Fuori dal mondo, almeno logisticamente, ma nel mondo: «Una delle prime cose che ho messo è stato il collegamento internet. Mi serviva per risolvere delle pratiche con il Comune. Sa, i permessi, le autorizzazioni… Ora lo uso sempre per queste faccende, ma anche per studiare e per scambiare esperienze».

E poi c’è il contatto con tanta gente che lo raggiunge «e che si aspetta magari di trovarsi davanti un eremita che vive in una grotta, con la barba lunga, vecchio, denutrito  e malandato. Ma non è così. Io ho anche qualche animale cui provvedere e per mantenermi faccio piccoli lavori di falegnameria e delle icone. E accolgo tutti quelli che me lo chiedono. Ho ricavato pure un’altra stanzetta per chi volesse fermarsi per la notte. Poi però, dalle 17 e fino alle 7 del mattino successivo, faccio silenzio assoluto e chiedo questo anche agli ospiti. La prima cosa che cerco di dar loro è l’accoglienza. Può sembrare paradossale, da parte di un eremita che in quel famoso immaginario sta sempre solo, ma è così e da sempre. Io non ho inventato mica niente: la vita eremitica è così da duemila anni».

Ma chi sono quelli che vengono fin quassù e cosa chiedono a un eremita? «Arrivano persone di tutti i generi, da ogni parte d’Italia e di ogni fascia di età. C’è anche l’ateo o il musulmano, il giovane come la coppia o il confratello sacerdote. Vengono quelli che non hanno un riferimento in parrocchia e negli ultimi anni sono in aumento proprio quei laici che appena si affacciano alla vita parrocchiale vengono fagocitati in mille cose da fare e allora scappano, perché non è quello che cercano. Vengono quelli che già vivono un’esperienza di fede molto forte, ma vogliono alimentarla, confrontarsi con qualcuno. E io questo faccio, cercando di accompagnarli in un’azione di discernimento. Che vuol dire proporre una lettura delle difficoltà o di quello che comunque stanno vivendo. E così rimettere in gioco il primato di Dio, dei sacramenti, anche del comunicare tra loro, come nel caso delle coppie. Chi sale qui, deve chiedersi: Dio cosa mi sta chiedendo? E io, cosa sto facendo? Partendo da un principio base: Dio sta già lavorando su di me. E qui inizia per l’appunto la fase del discernimento».

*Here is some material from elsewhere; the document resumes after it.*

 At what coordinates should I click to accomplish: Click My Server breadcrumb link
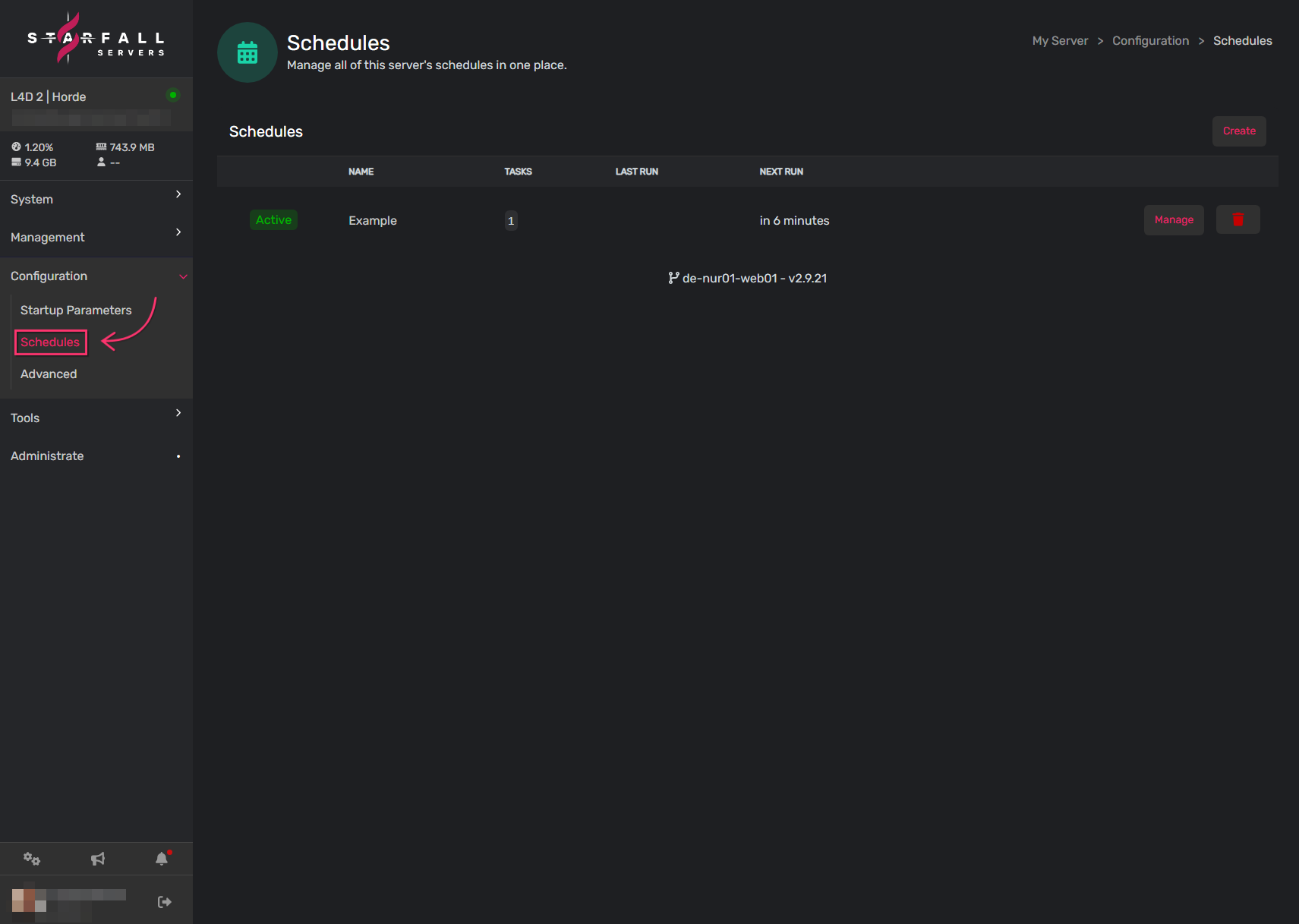(1060, 40)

Questa è l’essenza dell’essere eremita, che è cosa diversa dall’essere solitario: «Il solitario», sottolinea don Raffaele, «è quello che vuole una vita primitiva, in mezzo alla natura, e questo può andar bene, ma non è un eremita. Ci sono poi quelli che fuggono dal mondo perché in rotta con la società, perché contestano questo o quello, per motivi anche politici, ma anche quelli sono solitari. L’eremita è un’altra cosa: è un uomo di preghiera. Se vogliamo, è anche un solitario, ma con una regola alle spalle, una tradizione che lo sostiene, una vita nella Chiesa. Io ricordo ancora l’insegnamento di Martini: bisogna vedere se è una fuga o piuttosto un bisogno di equilibrio. Perché nel primo caso scappi e basta. E dobbiamo stare attenti noi preti: perché la “fuga mundi” è anche un sottrarsi al proprio ministero. Mentre la nostra vocazione ci chiama a non sottrarci. Ecco allora il dovere dell’accoglienza. Però quando qualcuno mi dice, come se volesse consolarmi: “Oggi stai bene perché hai compagnia”, io rispondo che ho piuttosto degli ospiti».

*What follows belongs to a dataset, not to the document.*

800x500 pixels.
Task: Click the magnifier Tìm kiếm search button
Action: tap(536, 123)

A condividere per qualche ora la sua solitudine piena di tante cose. Una scelta che don Raffaele rifarebbe mille altre volte: «In genere si diventa eremiti dopo i 40 anni, quando c’è più stabilità nella vita, e non lo si sceglie per fare gli eroi. Non immagina quanta gente viene da me e dice: “Che bello vivere qui, vivere così, voglio farlo anche io” e dopo neanche una settimana spariscono e non li vedo più. E io già lo sapevo che sarebbe finita così», chiosa don Raffaele. Che fa un istante di pausa e poi torna alla sua solitudine, abitata da qualche squillo del cellulare, dalla pialla che scorre sui pezzi di legno, dallo scampanellìo delle mucche su all’alpeggio e, soprattutto, dal silenzio della preghiera.